Chunkify and Parallelization

PyWake makes it easy to chunkify the run wind farm simulations see also section Run Wind Farm Simulation.

This construct is also available and usefull when computing gradients to reduce the memory usage and/or speed up the computation by parallel execution.

The arguments, wd_chunks, ws_chunks and n_cpu are available in the WindFarmModel.aep(...), WindFarmModel(...) and WindFarmModel.aep_gradients(...) methods.

from py_wake import np
import matplotlib.pyplot as plt

from py_wake.deficit_models.noj import NOJ
from import Hornsrev1Site, HornsrevV80, wt_x, wt_y, wt16_x, wt16_y
from py_wake.utils.profiling import timeit
import multiprocessing
from py_wake.utils.gradients import autograd, fd
from py_wake.utils.plotting import setup_plot
site = Hornsrev1Site()
wt = HornsrevV80()
wfm = NOJ(site, wt)
x,y = wt16_x,wt16_y


Computing AEP in parallel chunks.

Setting n_cpu=None, splits the problem into N wind direction chunks which is computed in parallel on N CPUs, where N is the number of CPUs on the machine. Alternatively, a number can be specified.

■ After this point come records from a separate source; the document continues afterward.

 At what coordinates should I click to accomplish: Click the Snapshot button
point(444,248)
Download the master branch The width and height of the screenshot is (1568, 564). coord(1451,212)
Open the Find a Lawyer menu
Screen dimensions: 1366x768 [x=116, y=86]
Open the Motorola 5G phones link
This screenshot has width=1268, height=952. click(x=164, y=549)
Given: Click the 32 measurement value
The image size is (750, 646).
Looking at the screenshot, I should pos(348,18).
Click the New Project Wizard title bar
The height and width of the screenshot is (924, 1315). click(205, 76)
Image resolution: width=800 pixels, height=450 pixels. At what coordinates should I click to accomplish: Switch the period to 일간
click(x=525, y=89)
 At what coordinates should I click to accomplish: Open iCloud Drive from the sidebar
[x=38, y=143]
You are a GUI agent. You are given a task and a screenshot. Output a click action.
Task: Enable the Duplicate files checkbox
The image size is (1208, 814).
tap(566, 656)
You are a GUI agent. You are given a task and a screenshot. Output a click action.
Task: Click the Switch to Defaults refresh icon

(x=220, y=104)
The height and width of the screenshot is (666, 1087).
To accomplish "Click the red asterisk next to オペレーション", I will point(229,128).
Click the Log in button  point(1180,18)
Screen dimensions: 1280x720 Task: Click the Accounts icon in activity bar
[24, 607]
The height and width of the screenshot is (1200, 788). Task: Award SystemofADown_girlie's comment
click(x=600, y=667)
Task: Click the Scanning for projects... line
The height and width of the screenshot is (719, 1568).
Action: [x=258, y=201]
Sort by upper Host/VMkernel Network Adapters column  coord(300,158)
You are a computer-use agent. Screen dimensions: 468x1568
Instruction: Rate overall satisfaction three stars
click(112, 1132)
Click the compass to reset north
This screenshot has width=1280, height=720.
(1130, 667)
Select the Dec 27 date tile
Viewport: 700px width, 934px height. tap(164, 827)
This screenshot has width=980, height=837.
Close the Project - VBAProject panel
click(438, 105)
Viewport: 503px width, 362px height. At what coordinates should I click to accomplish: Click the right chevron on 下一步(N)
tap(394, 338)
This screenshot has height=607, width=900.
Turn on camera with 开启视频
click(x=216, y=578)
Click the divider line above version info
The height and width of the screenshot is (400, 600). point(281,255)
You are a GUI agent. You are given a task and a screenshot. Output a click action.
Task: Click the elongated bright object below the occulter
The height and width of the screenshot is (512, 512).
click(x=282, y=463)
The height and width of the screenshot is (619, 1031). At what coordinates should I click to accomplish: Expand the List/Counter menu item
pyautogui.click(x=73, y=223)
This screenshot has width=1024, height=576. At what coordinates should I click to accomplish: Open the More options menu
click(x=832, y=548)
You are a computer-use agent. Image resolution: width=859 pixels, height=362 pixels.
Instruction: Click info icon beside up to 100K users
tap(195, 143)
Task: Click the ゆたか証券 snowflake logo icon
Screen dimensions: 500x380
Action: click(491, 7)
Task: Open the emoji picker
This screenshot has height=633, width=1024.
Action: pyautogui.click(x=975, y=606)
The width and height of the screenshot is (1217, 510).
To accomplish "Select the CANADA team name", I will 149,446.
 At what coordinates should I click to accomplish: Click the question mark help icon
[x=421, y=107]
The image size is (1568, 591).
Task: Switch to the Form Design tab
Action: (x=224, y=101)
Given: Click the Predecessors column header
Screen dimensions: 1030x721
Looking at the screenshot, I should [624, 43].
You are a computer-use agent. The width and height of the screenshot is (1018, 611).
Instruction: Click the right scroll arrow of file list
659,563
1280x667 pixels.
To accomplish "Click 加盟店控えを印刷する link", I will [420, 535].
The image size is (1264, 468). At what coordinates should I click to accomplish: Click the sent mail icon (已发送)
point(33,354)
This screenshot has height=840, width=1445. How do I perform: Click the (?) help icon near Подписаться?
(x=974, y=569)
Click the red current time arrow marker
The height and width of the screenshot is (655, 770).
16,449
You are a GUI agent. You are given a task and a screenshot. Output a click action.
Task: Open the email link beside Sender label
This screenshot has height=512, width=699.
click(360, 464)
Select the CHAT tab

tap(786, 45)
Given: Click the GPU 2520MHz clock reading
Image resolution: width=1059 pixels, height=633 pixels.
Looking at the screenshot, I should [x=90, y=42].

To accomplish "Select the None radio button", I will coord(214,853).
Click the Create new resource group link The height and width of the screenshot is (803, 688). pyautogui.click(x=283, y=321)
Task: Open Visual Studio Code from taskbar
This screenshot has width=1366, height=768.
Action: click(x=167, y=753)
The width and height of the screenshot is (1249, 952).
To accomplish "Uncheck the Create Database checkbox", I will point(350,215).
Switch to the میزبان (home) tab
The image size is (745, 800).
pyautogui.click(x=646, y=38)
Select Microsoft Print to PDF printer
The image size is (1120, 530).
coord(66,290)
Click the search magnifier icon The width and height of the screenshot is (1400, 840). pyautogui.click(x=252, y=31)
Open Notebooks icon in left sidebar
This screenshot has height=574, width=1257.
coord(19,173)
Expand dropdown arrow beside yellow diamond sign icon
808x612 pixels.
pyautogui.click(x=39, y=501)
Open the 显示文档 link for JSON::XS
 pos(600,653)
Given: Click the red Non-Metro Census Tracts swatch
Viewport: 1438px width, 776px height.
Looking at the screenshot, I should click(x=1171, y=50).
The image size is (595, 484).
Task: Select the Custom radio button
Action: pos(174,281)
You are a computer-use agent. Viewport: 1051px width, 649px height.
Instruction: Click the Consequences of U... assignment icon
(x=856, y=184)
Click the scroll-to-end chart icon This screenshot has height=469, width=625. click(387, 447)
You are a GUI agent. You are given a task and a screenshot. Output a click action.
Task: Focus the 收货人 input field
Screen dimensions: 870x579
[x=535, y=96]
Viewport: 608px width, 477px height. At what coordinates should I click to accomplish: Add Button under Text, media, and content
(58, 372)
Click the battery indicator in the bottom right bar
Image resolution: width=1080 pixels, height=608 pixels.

print('Total AEP: %f GWh'%wfm.aep(x, y, n_cpu=None))
Total AEP: 143.151568 GWh

WS, TI, Power and custom functions

Computing mean power in parallel chunks

def mean_power(x,y):
    power_ilk = wfm(x=x, y=y, n_cpu=None, return_simulationResult=False)[2] # index 2 = power_ilk
    return power_ilk.mean()

print('Mean Power: %f MW'%(mean_power(x,y)/1e6))
Mean Power: 1.434559 MW

AEP gradients

In the previous section, Gradients of AEP, the aep_gradients method was used like this:

gradient_function = wfm.aep_gradients(fd, wrt_arg='xy')
daep = gradient_function(x=x,y=y)

When dealing with chunkification and/or parallelization, the aep_gradients must be used in a slightly different way:

daep = wfm.aep_gradients(autograd, wrt_arg=['x','y'], n_cpu=None, x=x, y=y)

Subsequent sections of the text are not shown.